Pharmaceuticals & Vitamin D : Biodefense


Protein Receptors for Botulinum Neurotoxin E (BoNT/E) Enable Means of Reducing BoNT/E Toxicity

UW-Madison researchers have identified the mechanism of BoNT/E entry into neurons.  They found that two glycosylated isoforms of the synaptic vesicle protein SV2, in conjunction with gangliosides, mediate the entry of BoNT/E into neurons.  The two isoforms of SV2, SV2A and SV2B, are the protein receptors for BoNT/E.  Specifically, the L4 domain of SV2A and SV2B mediates BoNT/E entry and is sufficient to act as the toxin binding site on neuronal surfaces.

This discovery provides a means of reducing BoNT/E toxicity by administering an agent that inhibits binding between BoNT/E and SV2A or SV2B.  It allows specific anti-toxins against BoNT/E to be prepared more readily.  It also enables screening for agents that inhibit BoNT toxin or block binding between BoNT/E and SV2A or SV2B.

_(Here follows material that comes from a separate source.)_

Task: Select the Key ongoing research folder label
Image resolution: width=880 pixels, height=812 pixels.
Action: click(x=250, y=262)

Receptor For Bacillus anthracis Toxin

UW-Madison researchers have now provided the structure and sequence of the anthrax toxin receptor. The complete receptor includes an extracellular domain, a transmembrane domain and a cytoplasmic domain that can vary in length.

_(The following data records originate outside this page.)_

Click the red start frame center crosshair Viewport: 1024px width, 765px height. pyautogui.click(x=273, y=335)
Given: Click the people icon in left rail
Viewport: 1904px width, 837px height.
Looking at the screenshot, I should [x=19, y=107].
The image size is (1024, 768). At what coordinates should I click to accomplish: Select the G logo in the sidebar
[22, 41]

Identification of the sequence of the anthrax toxin receptor (ATR) will enable the detection and quantification of ATR mRNA and protein in a sample, and will also allow the generation of transgenic and knockout animals. This should lead to methods for treating human and non-human animals suffering from anthrax. For example, the inventors have demonstrated the therapeutic effectiveness of this invention by showing in tissue culture models that a soluble form of the receptor can block anthrax toxin by acting like a decoy.

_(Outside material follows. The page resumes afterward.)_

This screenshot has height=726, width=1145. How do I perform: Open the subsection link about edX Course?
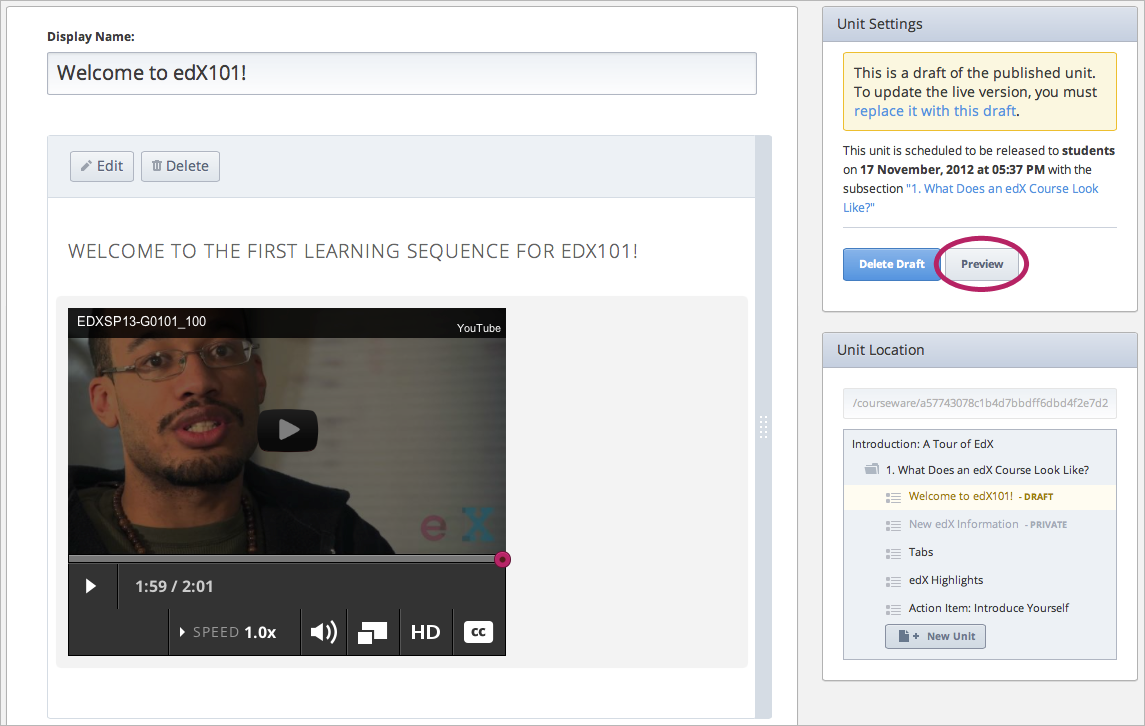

Method of Targeting Pharmaceuticals to Motor Neurons

UW-Madison researchers have developed a method for delivering therapeutic drugs to motor neurons. This method could be used to treat botulism, which is caused by botulinum neurotoxin, a potentially serious biological warfare agent. It involves synthesizing a therapeutic molecule covalently bound to a polymeric delivery vehicle and conjugating it to a botulinum neurotoxin heavy chain. The botulinum neurotoxin heavy chain acts as a vehicle for delivery of pharmaceuticals to motor neurons.